▶ [RECORDS FOR THIS EXERCISE]
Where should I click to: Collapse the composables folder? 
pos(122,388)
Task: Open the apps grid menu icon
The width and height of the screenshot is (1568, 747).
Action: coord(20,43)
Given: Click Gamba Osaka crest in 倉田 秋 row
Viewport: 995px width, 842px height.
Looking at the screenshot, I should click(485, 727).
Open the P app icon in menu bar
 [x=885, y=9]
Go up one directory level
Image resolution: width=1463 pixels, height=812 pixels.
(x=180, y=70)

▶ [TRY IT]
Restate the whole listing exactly.

▶ [TASK OUTPUT]
Where should I click to: Collapse the composables folder? 
pos(122,388)
Task: Open the apps grid menu icon
The width and height of the screenshot is (1568, 747).
Action: coord(20,43)
Given: Click Gamba Osaka crest in 倉田 秋 row
Viewport: 995px width, 842px height.
Looking at the screenshot, I should click(485, 727).
Open the P app icon in menu bar
 [x=885, y=9]
Go up one directory level
Image resolution: width=1463 pixels, height=812 pixels.
(x=180, y=70)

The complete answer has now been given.